A fictional travelogue; four minutes to read.
First, I taught my students a lie; then, I fled the country. I teach—I taught—high school civics.
Before I came to San Miguel de Allende, I liked to lecture my classes about the competing governing philosophies that distinguish the two main American political parties. My students learned that a vibrant democracy depends on ballot box debates over what kind of government the citizenry wants.
While I was making lesson plans, outside my classroom one political party was killing itself. Death by political deceit and dumbfuck ignorance. If I were a better teacher, a more honest one, I would have told my students that the American two-party system was a rotting corpse.
The bustling zócalo of San Miguel is called El Jardín. Vendors hawk shiny red, yellow, green and blue balloons. Women sell strands of homemade jewelry which hang from their outstretched, sun-crisped forearms. Men peddle straw hats stacked high on their heads. Food carts summon passersby with sniffs and whiffs of meats and munchies. Families celebrate birthdays and graduations. Young lovers nuzzle.
Around El Jardín, I’m on the lookout for American tourists and expats strolling the streets, sipping margaritas at sidewalk cafes and bronzing their pale skins. By my estimate, one in four is trying to kill me.

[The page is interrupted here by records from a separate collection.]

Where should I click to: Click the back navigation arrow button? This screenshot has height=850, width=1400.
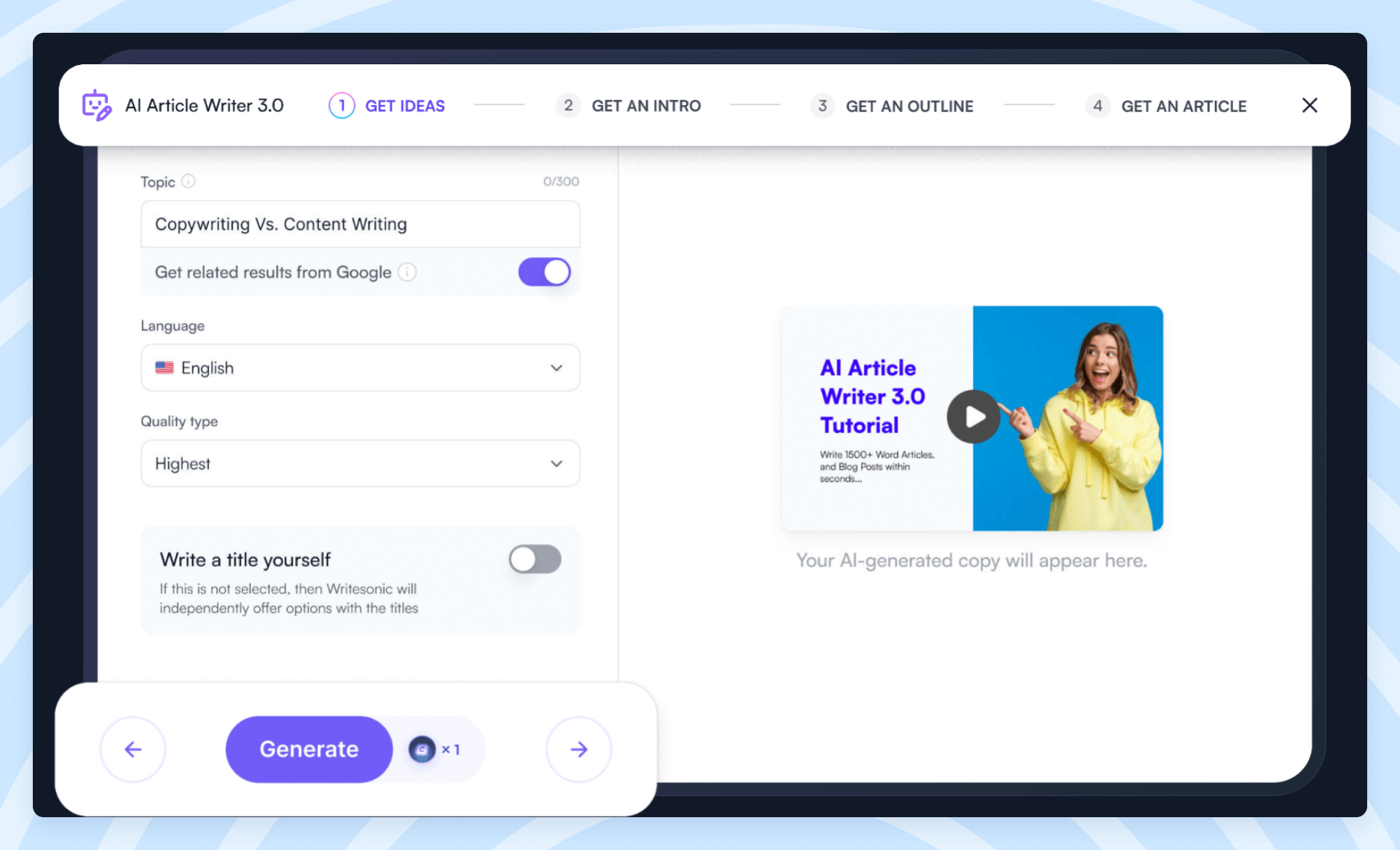click(x=133, y=749)
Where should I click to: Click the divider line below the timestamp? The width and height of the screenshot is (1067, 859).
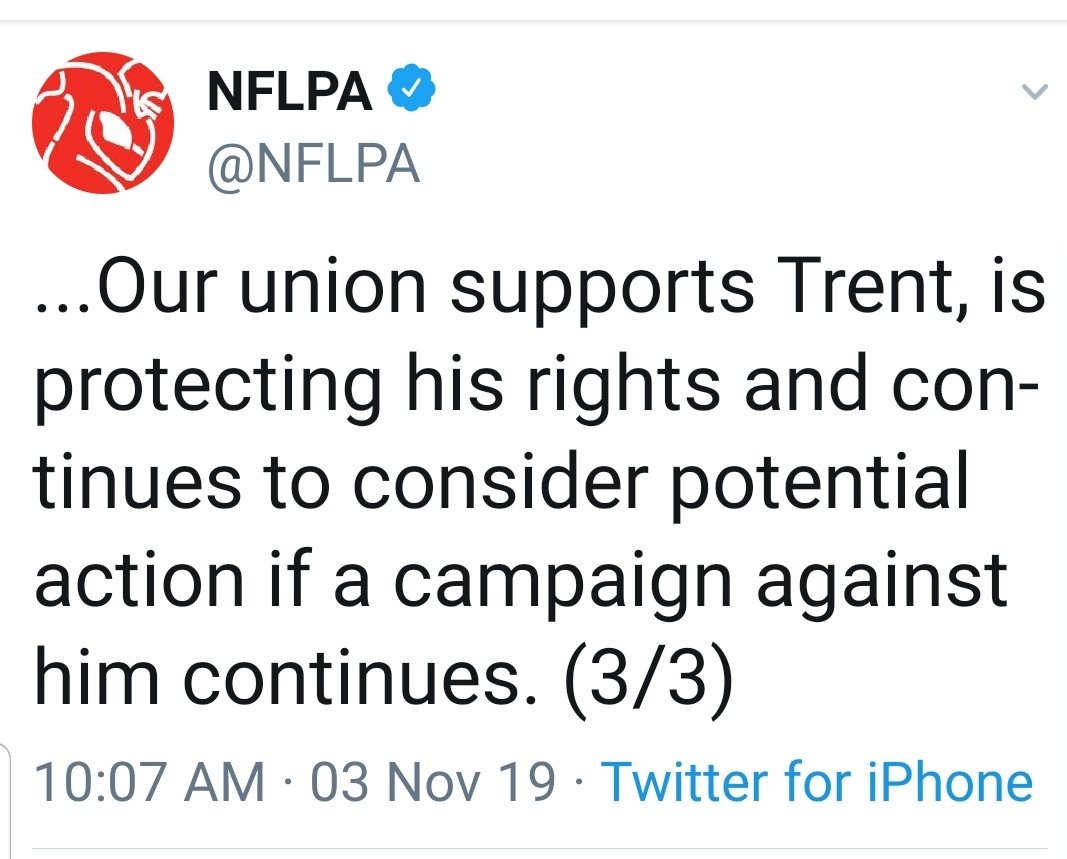539,848
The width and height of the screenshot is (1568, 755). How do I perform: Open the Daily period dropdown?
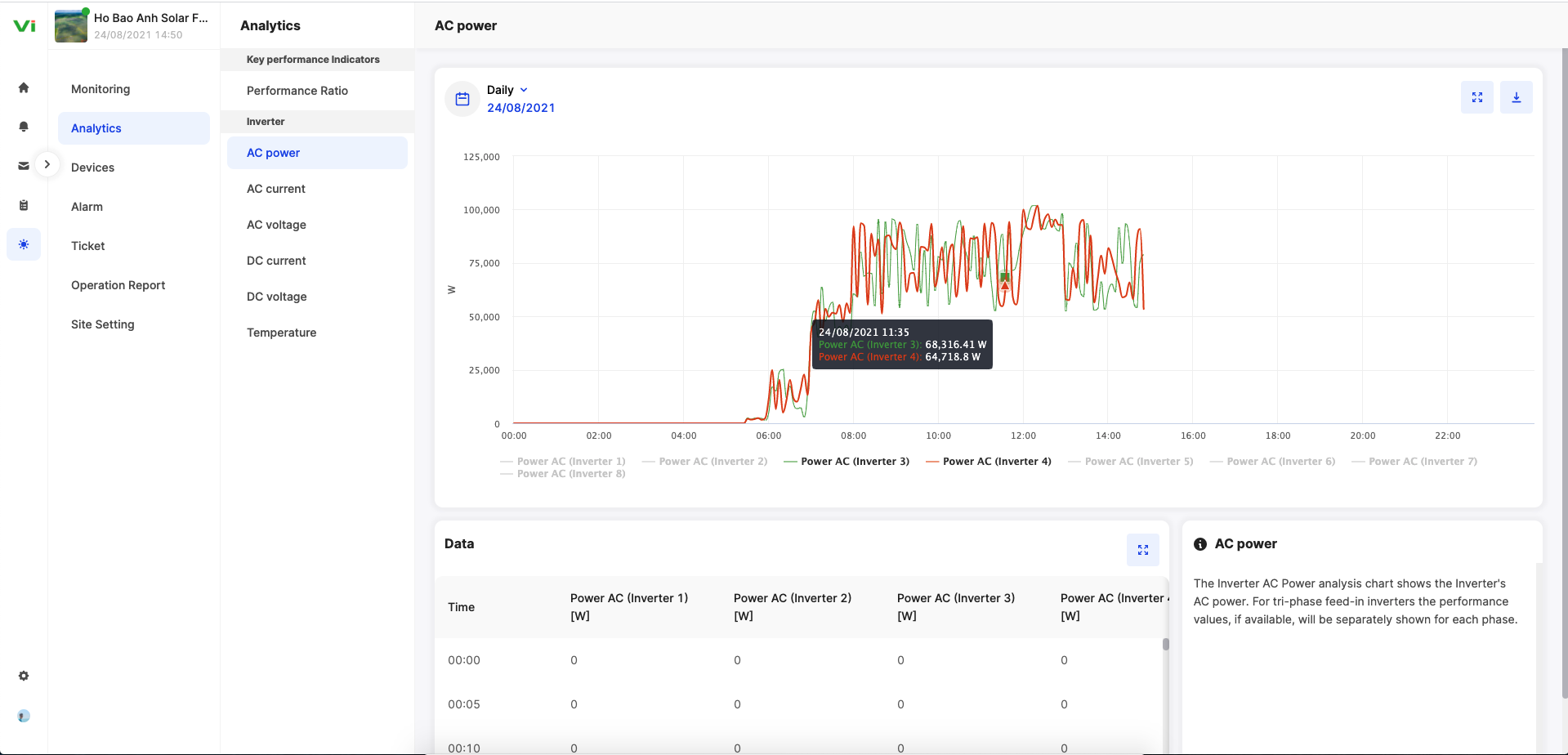click(507, 90)
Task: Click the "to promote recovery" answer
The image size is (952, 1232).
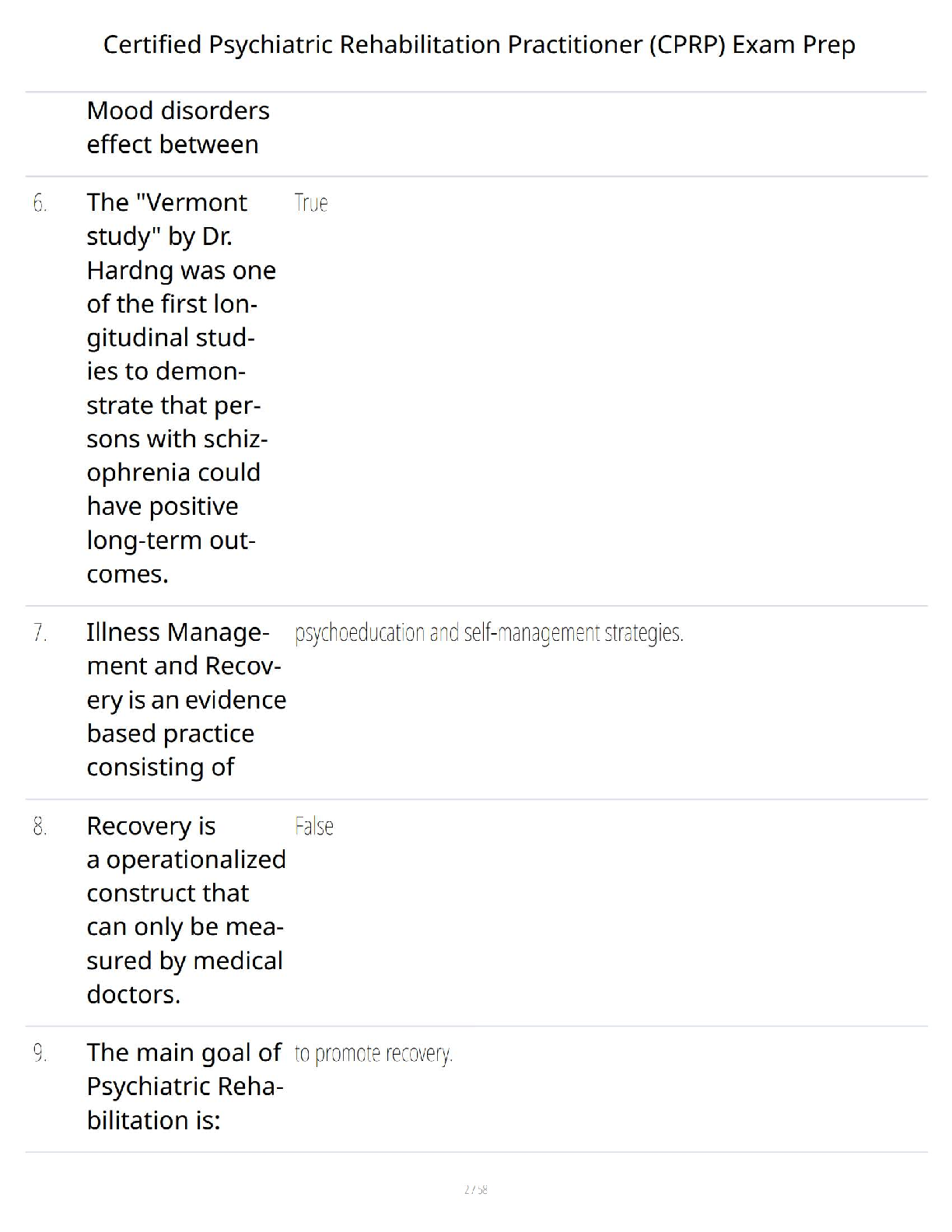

One in four is the number of Americans who boast a blind allegiance to the Republican Party of Death. By denying science, killing our planet. By rejecting public health protocols, exterminating a million people. By fetishizing guns, arming psychotic killers. By opposing a living wage, consigning workers to a living death. By fomenting a religious crusade against abortion, killing women. By advancing anti-voter laws, slaughtering democracy.
I never told my students any of this. Lying by omission is a well-practiced educator’s trick. Like teaching American history without mentioning slavery, or Native-American genocide, or racist immigration laws, or child exploitation, or environmental degradation.
I am here in San Miguel to escape. Travel is the gift of privacy, apartness, otherhood. A gift I need to give myself.
A far corner a former 18th-century convent, the Centro Cultural Ignacio Ramírez El Nigromante, is my preferred refuge, the Café Musas. Weathered cloisters in bleached, calming colors cocoon me. A gurgling fountain serenades. Towering trees filter the sunlight. The breezes whisper, “here you are safe”.
To stretch my legs, I walk under the portico to arrive at “The Laundry Women” by Eleanor Cohen. The mural depicts the hard-scrabble life of women the world over who find community—in this case, while washing clothes in river water.
At my table, I nurse a frothy cappuccino. I’m not a welcoming figure. My hunched shoulders ward off anyone who might endanger my privacy or dare to disrupt the cataloguing of my pedagogical sins.
For uncounted hours, my only company is a chipped blue-and-white ceramic planter with a single, forlorn succulent. A potted plant makes an excellent companion.
After all, a plant, even one uprooted and repotted into a worn-out container, remains grounded in the real world. A thirsty shrub struggling to survive knows enough to do its part to reduce greenhouse gases.
A plant doesn’t do cruel or stupid things to other plants.